To request restrictions, you must make your request in writing
to the Privacy Officer. In your request, you must tell us:
(a) what information you want to limit; (b) whether you want
to limit our use, disclosure or both; and (c) to whom you
want the limits to apply, for example, disclosure to your
spouse.
You also have the right to request that we restrict use and
disclosure of your health information to notify, or assist
in notifying a family member, personal representative, or
another person responsible for your care, your location and
general condition. Without such restrictions, we may disclose
health information about you to a friend or family member
who is involved in your health care.
5. Right to Request Confidential Communications. You
have the right to request that we communicate with you about
your health care in a certain way or at a certain location.
For example, you can ask that we only contact you at work
or by mail. We are not required to agree to confidential communications
that are unreasonable.
To make a request for confidential communications, you must
submit a written request to our Privacy Officer. The request
must tell us how or where you want to be contacted. In addition,
if another individual or entity is responsible for payment,
the request must explain how payment will be handled.

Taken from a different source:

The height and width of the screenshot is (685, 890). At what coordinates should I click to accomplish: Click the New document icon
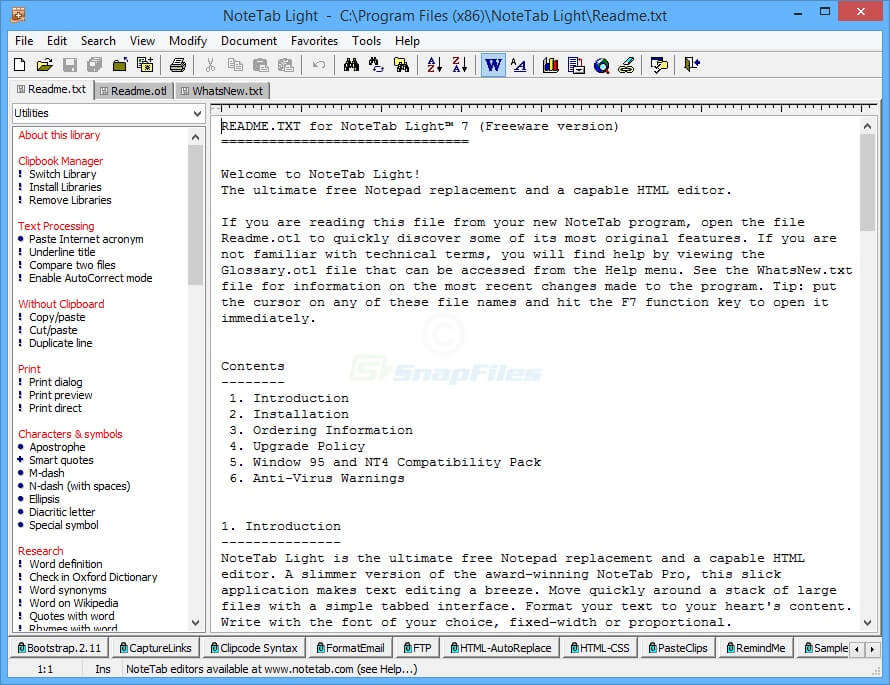19,65
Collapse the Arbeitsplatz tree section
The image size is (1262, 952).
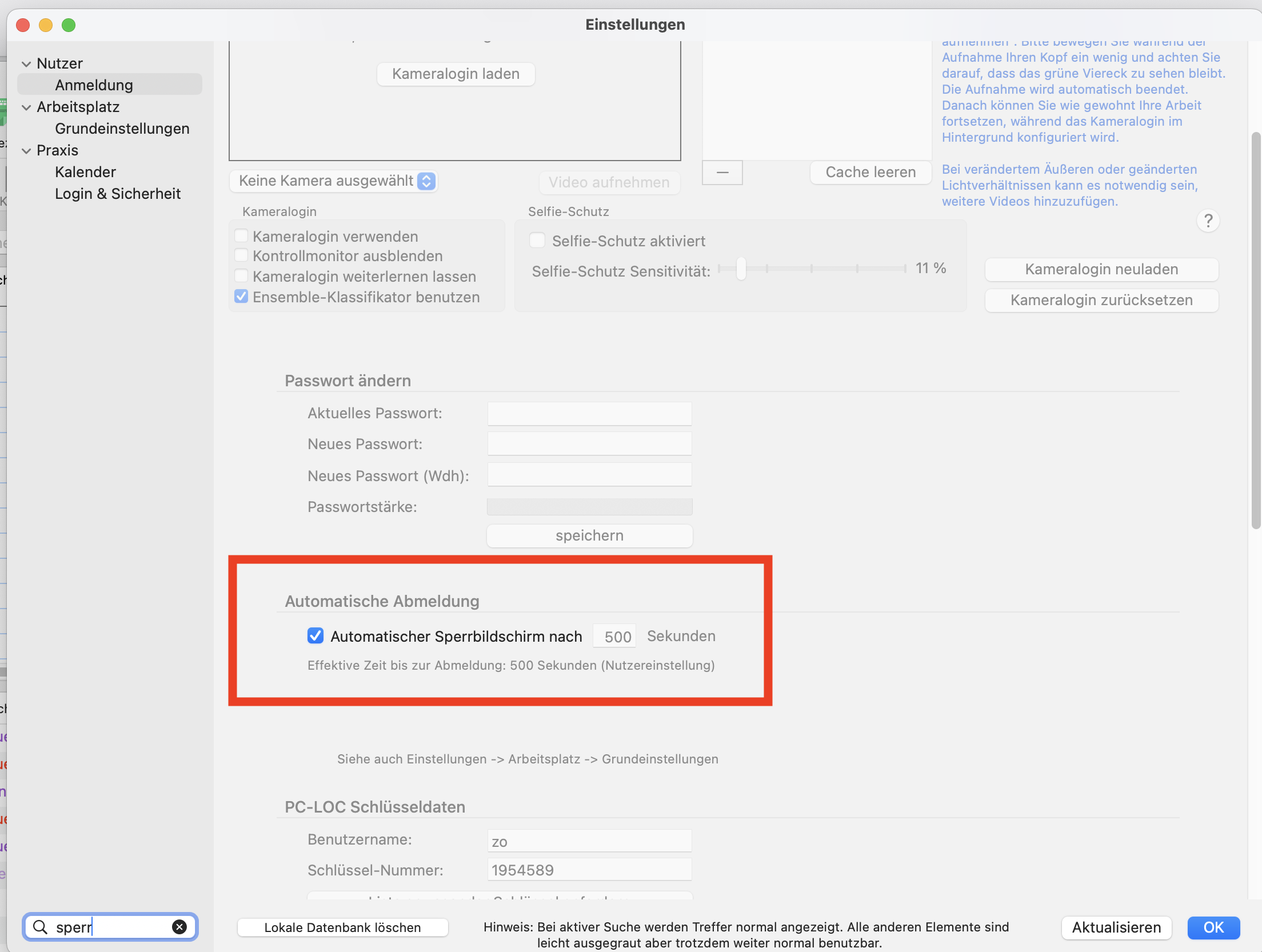tap(26, 107)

6. Right to a Paper Copy of this Notice. You have the
right to receive a paper copy of this Notice. You may ask
us to give you a copy of this Notice at any time. Even if
you have agreed to receive this Notice electronically, you
are still entitled to a paper copy of this Notice.
F. QUESTIONS OR COMPLAINTS.
If you have any questions regarding this Notice or wish to
receive additional information about our privacy practices,
please contact Linda Thoms, Operations Manager or Peter S.
Heath, Privacy Officer at the SUN Orthopaedic Group main office
at 900 Buffalo Road, Lewisburg at 570-524-4446. If you believe
your privacy rights have been violated, you may file a complaint
with our clinic or with the Secretary of the Department of
Health and Human Services. To file a complaint with our clinic,
contact our Operations Manager or Privacy Officer at 900 Buffalo
Road, Lewisburg. All complaints must be submitted in writing.